Problem description
Leaving out all pictures, copy the lines below exactly, from the line with "Open the 配置 submenu item" to the last line, both ends included.

Input material
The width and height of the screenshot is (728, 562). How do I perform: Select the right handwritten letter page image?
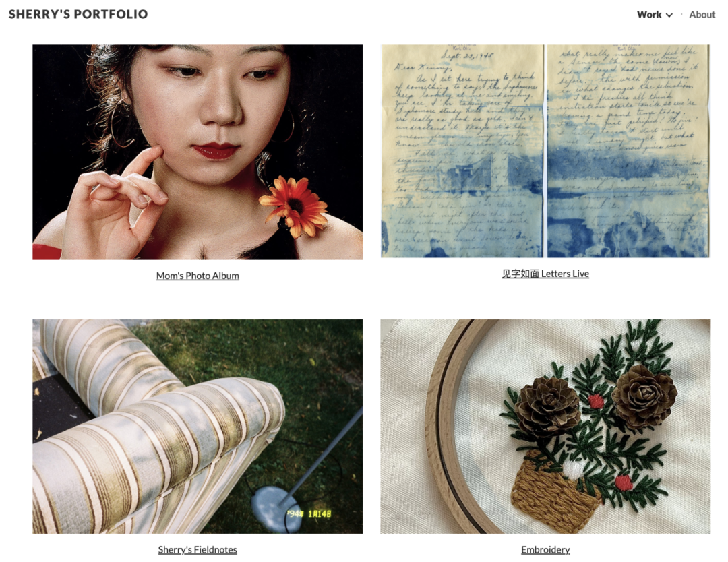click(x=628, y=151)
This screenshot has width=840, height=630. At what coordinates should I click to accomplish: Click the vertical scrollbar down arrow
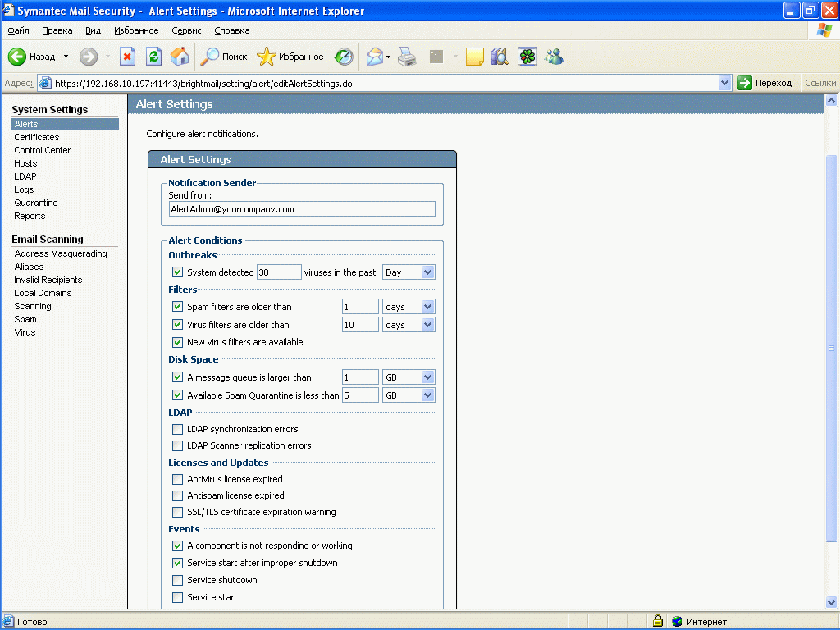point(832,603)
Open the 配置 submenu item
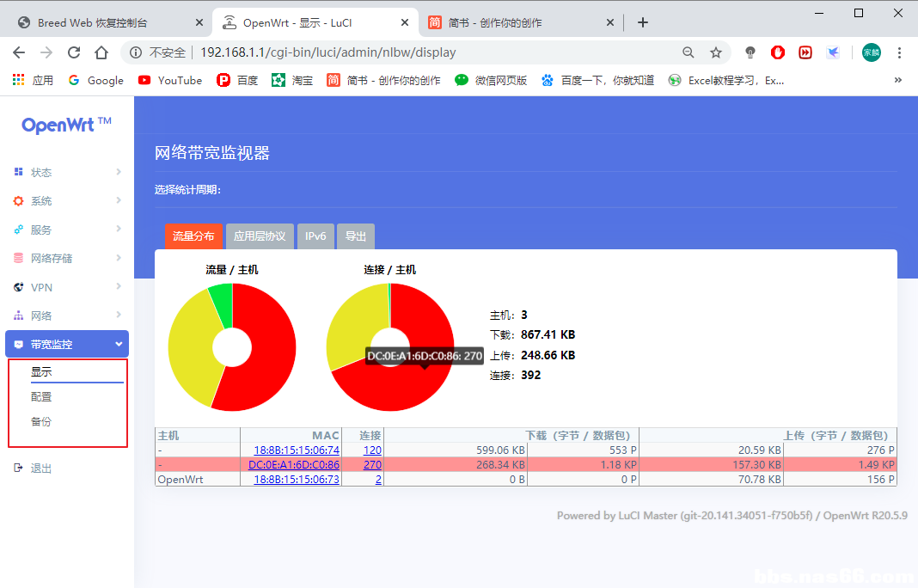 (x=41, y=397)
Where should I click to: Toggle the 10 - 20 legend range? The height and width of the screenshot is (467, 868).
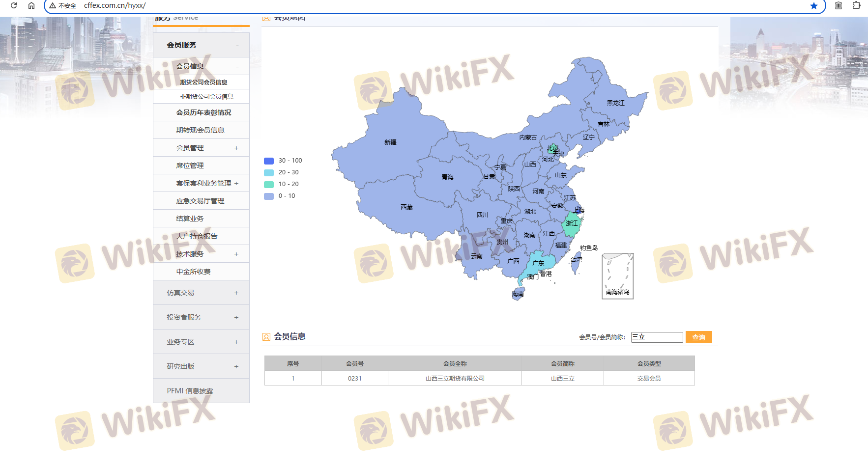[282, 184]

Output
Open the 配置 submenu item
 (x=41, y=397)
Where should I click to: Toggle the 10 - 20 legend range? The height and width of the screenshot is (467, 868).
[282, 184]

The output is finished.